* _PROMPT_: Your response should be every line of the data, written out exactly.

------ EXTRACTED DATA

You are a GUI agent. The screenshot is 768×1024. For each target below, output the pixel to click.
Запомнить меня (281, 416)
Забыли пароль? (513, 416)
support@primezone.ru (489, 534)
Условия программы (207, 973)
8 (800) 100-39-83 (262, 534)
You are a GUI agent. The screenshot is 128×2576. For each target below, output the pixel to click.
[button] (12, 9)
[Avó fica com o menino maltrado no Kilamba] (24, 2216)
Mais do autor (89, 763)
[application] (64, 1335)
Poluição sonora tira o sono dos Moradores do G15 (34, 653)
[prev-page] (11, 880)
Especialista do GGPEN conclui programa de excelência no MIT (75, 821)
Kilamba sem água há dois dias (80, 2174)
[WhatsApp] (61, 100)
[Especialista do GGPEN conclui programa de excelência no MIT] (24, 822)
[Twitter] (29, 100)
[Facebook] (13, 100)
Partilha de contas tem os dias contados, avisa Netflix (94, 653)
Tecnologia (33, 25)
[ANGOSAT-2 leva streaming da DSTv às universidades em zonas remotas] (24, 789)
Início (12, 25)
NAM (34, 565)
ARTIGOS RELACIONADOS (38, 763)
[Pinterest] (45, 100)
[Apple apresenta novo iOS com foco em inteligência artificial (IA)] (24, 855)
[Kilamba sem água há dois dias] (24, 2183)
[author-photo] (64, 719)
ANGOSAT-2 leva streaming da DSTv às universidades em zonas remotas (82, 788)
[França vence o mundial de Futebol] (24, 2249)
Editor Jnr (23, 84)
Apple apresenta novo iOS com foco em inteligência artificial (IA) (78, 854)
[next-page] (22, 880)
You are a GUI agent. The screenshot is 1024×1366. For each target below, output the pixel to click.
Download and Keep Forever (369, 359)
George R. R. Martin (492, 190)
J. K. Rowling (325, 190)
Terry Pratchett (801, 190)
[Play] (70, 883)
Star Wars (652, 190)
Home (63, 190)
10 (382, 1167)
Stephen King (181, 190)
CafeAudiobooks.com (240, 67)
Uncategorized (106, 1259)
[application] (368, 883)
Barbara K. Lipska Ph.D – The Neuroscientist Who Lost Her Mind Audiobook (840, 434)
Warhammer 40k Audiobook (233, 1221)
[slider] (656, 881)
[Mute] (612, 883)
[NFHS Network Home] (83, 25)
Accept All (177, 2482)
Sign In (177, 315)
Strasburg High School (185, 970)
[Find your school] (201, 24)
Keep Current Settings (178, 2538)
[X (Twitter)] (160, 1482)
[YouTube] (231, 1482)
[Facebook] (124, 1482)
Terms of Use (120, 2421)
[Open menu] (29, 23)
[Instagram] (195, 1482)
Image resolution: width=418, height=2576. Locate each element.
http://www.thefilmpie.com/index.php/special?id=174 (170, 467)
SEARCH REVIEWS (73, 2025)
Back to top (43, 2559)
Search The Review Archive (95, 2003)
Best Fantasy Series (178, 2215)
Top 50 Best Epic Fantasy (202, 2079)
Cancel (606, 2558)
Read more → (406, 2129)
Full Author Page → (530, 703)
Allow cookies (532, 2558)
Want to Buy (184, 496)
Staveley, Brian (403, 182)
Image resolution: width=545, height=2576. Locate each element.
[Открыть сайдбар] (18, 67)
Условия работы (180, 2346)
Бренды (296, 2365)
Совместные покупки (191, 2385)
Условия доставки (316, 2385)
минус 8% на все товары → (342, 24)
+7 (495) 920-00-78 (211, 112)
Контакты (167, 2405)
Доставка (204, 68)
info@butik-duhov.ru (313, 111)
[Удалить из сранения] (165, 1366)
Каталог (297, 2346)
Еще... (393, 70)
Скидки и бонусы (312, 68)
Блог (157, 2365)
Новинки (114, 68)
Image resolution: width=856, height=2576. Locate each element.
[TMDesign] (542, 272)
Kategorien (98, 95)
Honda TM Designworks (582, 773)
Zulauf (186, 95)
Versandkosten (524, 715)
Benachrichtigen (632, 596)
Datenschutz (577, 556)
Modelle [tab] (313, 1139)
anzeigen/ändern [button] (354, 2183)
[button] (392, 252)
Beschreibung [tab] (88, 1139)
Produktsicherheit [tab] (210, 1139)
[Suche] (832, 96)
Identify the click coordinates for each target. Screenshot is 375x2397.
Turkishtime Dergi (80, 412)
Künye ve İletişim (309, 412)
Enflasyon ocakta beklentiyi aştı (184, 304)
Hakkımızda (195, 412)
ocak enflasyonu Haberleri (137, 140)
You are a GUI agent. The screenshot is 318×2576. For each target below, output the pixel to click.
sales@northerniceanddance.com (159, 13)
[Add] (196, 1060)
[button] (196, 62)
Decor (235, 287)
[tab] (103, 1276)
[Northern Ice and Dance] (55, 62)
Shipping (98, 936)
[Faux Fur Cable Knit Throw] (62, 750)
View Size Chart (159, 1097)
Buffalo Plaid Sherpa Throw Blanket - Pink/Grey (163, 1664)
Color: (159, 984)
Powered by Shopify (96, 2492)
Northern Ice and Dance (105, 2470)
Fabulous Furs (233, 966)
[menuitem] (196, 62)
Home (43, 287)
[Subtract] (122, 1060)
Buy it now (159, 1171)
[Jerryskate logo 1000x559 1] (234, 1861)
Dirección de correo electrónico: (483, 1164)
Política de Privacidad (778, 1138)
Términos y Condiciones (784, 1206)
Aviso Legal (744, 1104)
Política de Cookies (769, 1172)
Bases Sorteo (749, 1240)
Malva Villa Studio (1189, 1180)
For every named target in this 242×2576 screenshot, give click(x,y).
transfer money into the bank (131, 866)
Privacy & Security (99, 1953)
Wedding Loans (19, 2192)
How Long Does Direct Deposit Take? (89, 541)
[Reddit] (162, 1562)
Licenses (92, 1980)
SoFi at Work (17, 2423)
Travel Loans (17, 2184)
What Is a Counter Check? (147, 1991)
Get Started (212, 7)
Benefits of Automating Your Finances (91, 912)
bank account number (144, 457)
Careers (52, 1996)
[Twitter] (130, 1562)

------------

* _WRITTEN SOLUTION_:
You are a GUI agent. The screenshot is 768×1024. For each target below, output the pixel to click.
Запомнить меня (281, 416)
Забыли пароль? (513, 416)
support@primezone.ru (489, 534)
Условия программы (207, 973)
8 (800) 100-39-83 (262, 534)
You are a GUI agent. The screenshot is 128×2576. For each target below, output the pixel to click.
[button] (12, 9)
[Avó fica com o menino maltrado no Kilamba] (24, 2216)
Mais do autor (89, 763)
[application] (64, 1335)
Poluição sonora tira o sono dos Moradores do G15 (34, 653)
[prev-page] (11, 880)
Especialista do GGPEN conclui programa de excelência no MIT (75, 821)
Kilamba sem água há dois dias (80, 2174)
[WhatsApp] (61, 100)
[Especialista do GGPEN conclui programa de excelência no MIT] (24, 822)
[Twitter] (29, 100)
[Facebook] (13, 100)
Partilha de contas tem os dias contados, avisa Netflix (94, 653)
Tecnologia (33, 25)
[ANGOSAT-2 leva streaming da DSTv às universidades em zonas remotas] (24, 789)
Início (12, 25)
NAM (34, 565)
ARTIGOS RELACIONADOS (38, 763)
[Pinterest] (45, 100)
[Apple apresenta novo iOS com foco em inteligência artificial (IA)] (24, 855)
[Kilamba sem água há dois dias] (24, 2183)
[author-photo] (64, 719)
ANGOSAT-2 leva streaming da DSTv às universidades em zonas remotas (82, 788)
[França vence o mundial de Futebol] (24, 2249)
Editor Jnr (23, 84)
Apple apresenta novo iOS com foco em inteligência artificial (IA) (78, 854)
[next-page] (22, 880)
You are a GUI agent. The screenshot is 1024×1366. For each target below, output the pixel to click.
Download and Keep Forever (369, 359)
George R. R. Martin (492, 190)
J. K. Rowling (325, 190)
Terry Pratchett (801, 190)
[Play] (70, 883)
Star Wars (652, 190)
Home (63, 190)
10 (382, 1167)
Stephen King (181, 190)
CafeAudiobooks.com (240, 67)
Uncategorized (106, 1259)
[application] (368, 883)
Barbara K. Lipska Ph.D – The Neuroscientist Who Lost Her Mind Audiobook (840, 434)
Warhammer 40k Audiobook (233, 1221)
[slider] (656, 881)
[Mute] (612, 883)
[NFHS Network Home] (83, 25)
Accept All (177, 2482)
Sign In (177, 315)
Strasburg High School (185, 970)
[Find your school] (201, 24)
Keep Current Settings (178, 2538)
[X (Twitter)] (160, 1482)
[YouTube] (231, 1482)
[Facebook] (124, 1482)
Terms of Use (120, 2421)
[Open menu] (29, 23)
[Instagram] (195, 1482)
Image resolution: width=418, height=2576. Locate each element.
http://www.thefilmpie.com/index.php/special?id=174 (170, 467)
SEARCH REVIEWS (73, 2025)
Back to top (43, 2559)
Search The Review Archive (95, 2003)
Best Fantasy Series (178, 2215)
Top 50 Best Epic Fantasy (202, 2079)
Cancel (606, 2558)
Read more → (406, 2129)
Full Author Page → (530, 703)
Allow cookies (532, 2558)
Want to Buy (184, 496)
Staveley, Brian (403, 182)
Image resolution: width=545, height=2576. Locate each element.
[Открыть сайдбар] (18, 67)
Условия работы (180, 2346)
Бренды (296, 2365)
Совместные покупки (191, 2385)
Условия доставки (316, 2385)
минус 8% на все товары → (342, 24)
+7 (495) 920-00-78 (211, 112)
Контакты (167, 2405)
Доставка (204, 68)
info@butik-duhov.ru (313, 111)
[Удалить из сранения] (165, 1366)
Каталог (297, 2346)
Еще... (393, 70)
Скидки и бонусы (312, 68)
Блог (157, 2365)
Новинки (114, 68)
Image resolution: width=856, height=2576. Locate each element.
[TMDesign] (542, 272)
Kategorien (98, 95)
Honda TM Designworks (582, 773)
Zulauf (186, 95)
Versandkosten (524, 715)
Benachrichtigen (632, 596)
Datenschutz (577, 556)
Modelle [tab] (313, 1139)
anzeigen/ändern [button] (354, 2183)
[button] (392, 252)
Beschreibung [tab] (88, 1139)
Produktsicherheit [tab] (210, 1139)
[Suche] (832, 96)
Identify the click coordinates for each target. Screenshot is 375x2397.
Turkishtime Dergi (80, 412)
Künye ve İletişim (309, 412)
Enflasyon ocakta beklentiyi aştı (184, 304)
Hakkımızda (195, 412)
ocak enflasyonu Haberleri (137, 140)
You are a GUI agent. The screenshot is 318×2576. For each target below, output the pixel to click.
sales@northerniceanddance.com (159, 13)
[Add] (196, 1060)
[button] (196, 62)
Decor (235, 287)
[tab] (103, 1276)
[Northern Ice and Dance] (55, 62)
Shipping (98, 936)
[Faux Fur Cable Knit Throw] (62, 750)
View Size Chart (159, 1097)
Buffalo Plaid Sherpa Throw Blanket - Pink/Grey (163, 1664)
Color: (159, 984)
Powered by Shopify (96, 2492)
Northern Ice and Dance (105, 2470)
Fabulous Furs (233, 966)
[menuitem] (196, 62)
Home (43, 287)
[Subtract] (122, 1060)
Buy it now (159, 1171)
[Jerryskate logo 1000x559 1] (234, 1861)
Dirección de correo electrónico: (483, 1164)
Política de Privacidad (778, 1138)
Términos y Condiciones (784, 1206)
Aviso Legal (744, 1104)
Política de Cookies (769, 1172)
Bases Sorteo (749, 1240)
Malva Villa Studio (1189, 1180)
For every named target in this 242×2576 screenshot, give click(x,y).
transfer money into the bank (131, 866)
Privacy & Security (99, 1953)
Wedding Loans (19, 2192)
How Long Does Direct Deposit Take? (89, 541)
[Reddit] (162, 1562)
Licenses (92, 1980)
SoFi at Work (17, 2423)
Travel Loans (17, 2184)
What Is a Counter Check? (147, 1991)
Get Started (212, 7)
Benefits of Automating Your Finances (91, 912)
bank account number (144, 457)
Careers (52, 1996)
[Twitter] (130, 1562)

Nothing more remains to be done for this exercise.